_Input data_:
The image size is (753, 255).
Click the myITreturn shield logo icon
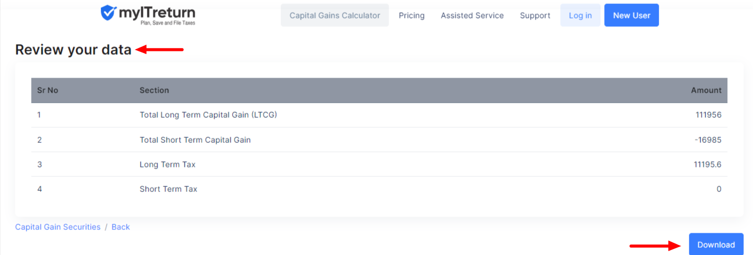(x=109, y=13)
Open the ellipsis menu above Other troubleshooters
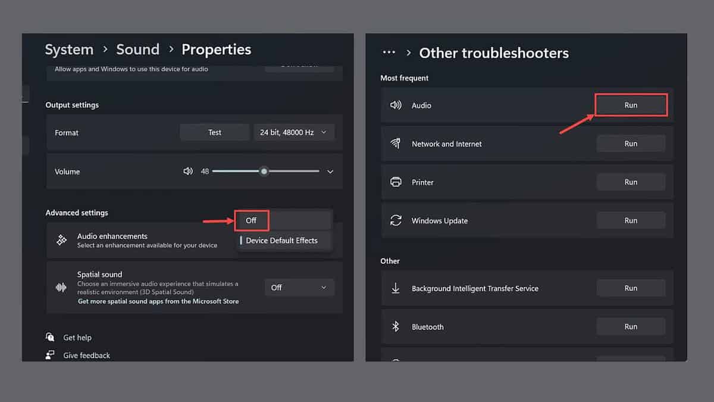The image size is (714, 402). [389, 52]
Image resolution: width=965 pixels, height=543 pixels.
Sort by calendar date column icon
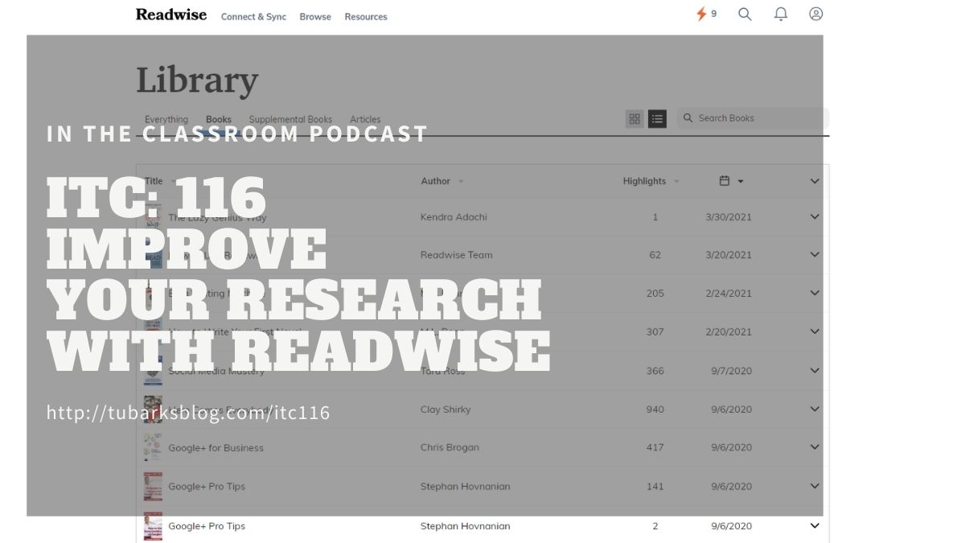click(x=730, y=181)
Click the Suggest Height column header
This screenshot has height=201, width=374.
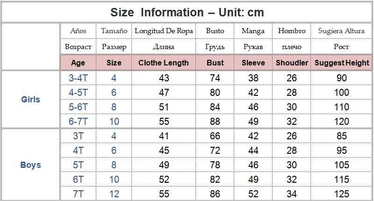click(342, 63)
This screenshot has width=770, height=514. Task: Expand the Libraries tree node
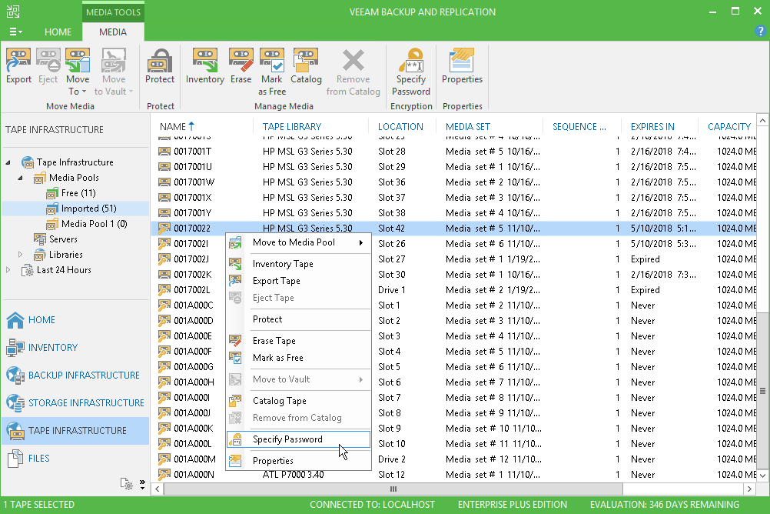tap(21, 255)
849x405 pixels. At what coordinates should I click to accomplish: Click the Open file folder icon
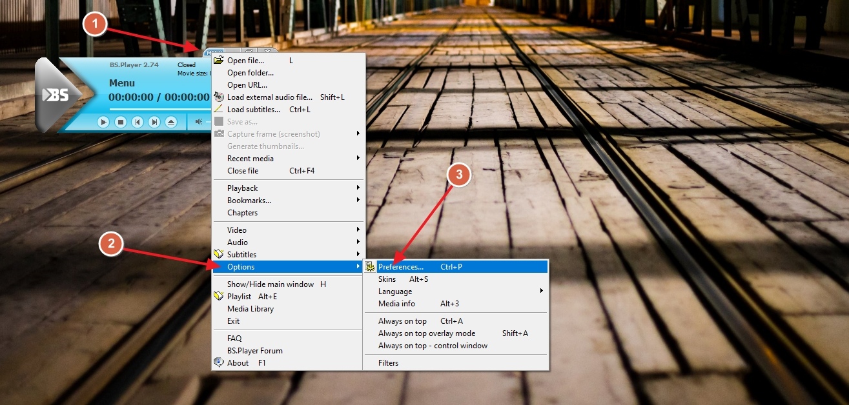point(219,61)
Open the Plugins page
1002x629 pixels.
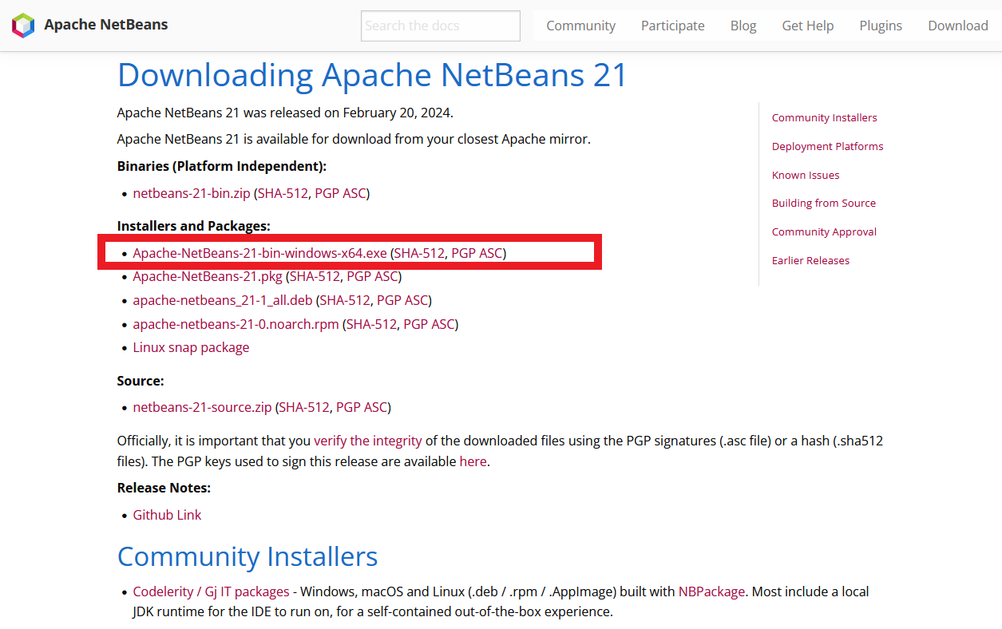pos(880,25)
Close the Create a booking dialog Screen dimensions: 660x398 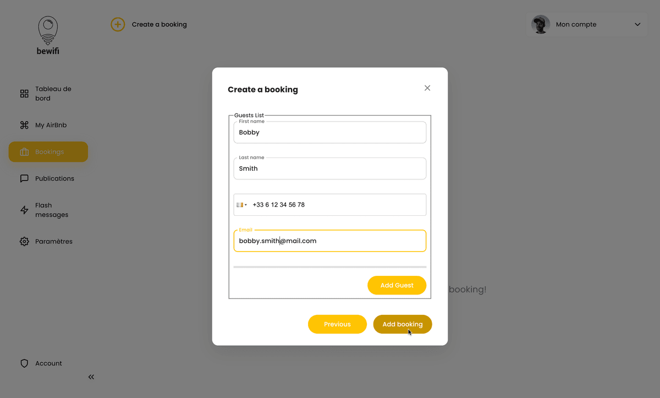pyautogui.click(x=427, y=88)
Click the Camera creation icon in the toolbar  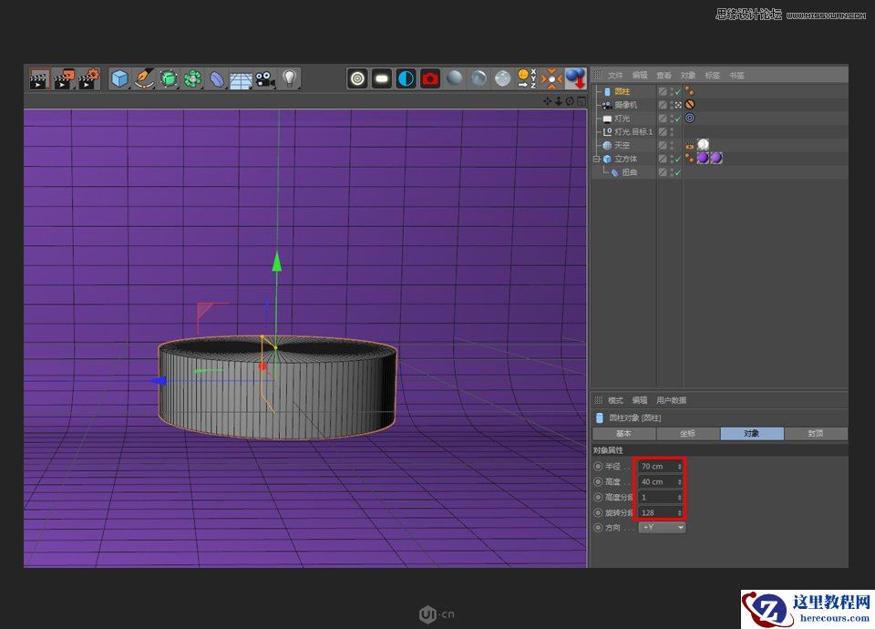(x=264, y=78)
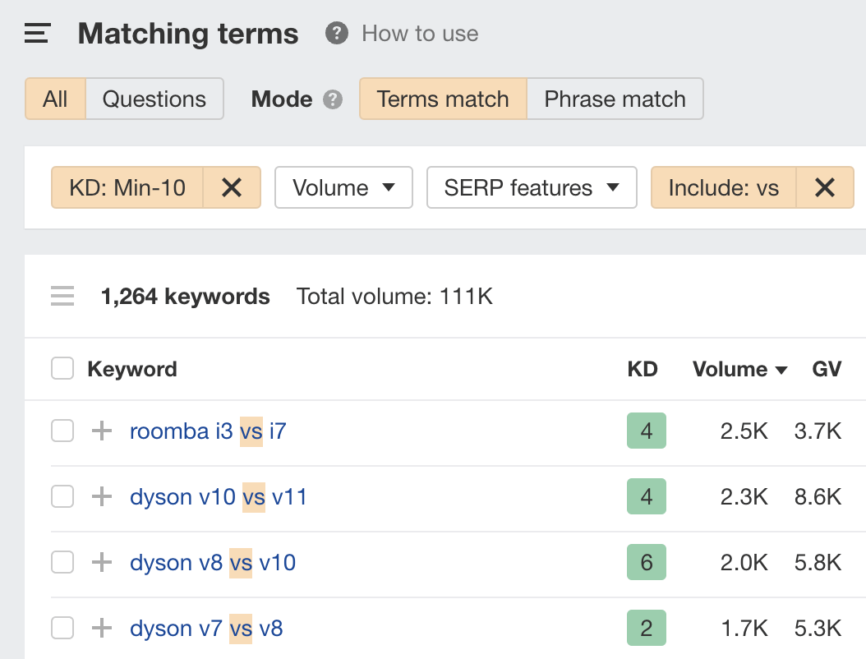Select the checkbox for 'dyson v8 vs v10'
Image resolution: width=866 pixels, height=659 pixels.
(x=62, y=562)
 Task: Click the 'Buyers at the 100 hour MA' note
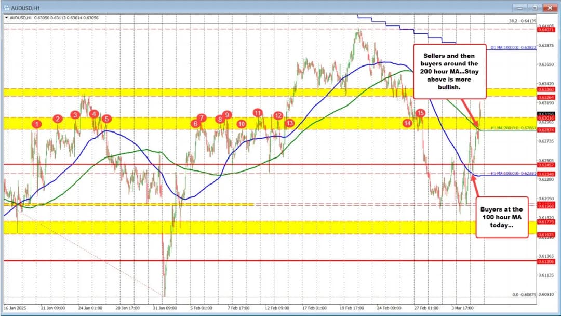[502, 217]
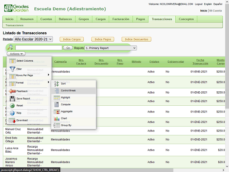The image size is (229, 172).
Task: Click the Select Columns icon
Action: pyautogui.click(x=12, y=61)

_The problem_:
Return exactly the lines above, from the one with "This screenshot has height=201, width=374." up to and including the one with "Open the Plugins page", and include no pictures.

_Reply to the exercise_:
This screenshot has height=201, width=374.
click(342, 63)
This screenshot has width=770, height=514. Task: Expand the Libraries tree node
tap(21, 255)
849x405 pixels. At what coordinates should I click to accomplish: Click the Open file folder icon
point(219,61)
Open the Plugins page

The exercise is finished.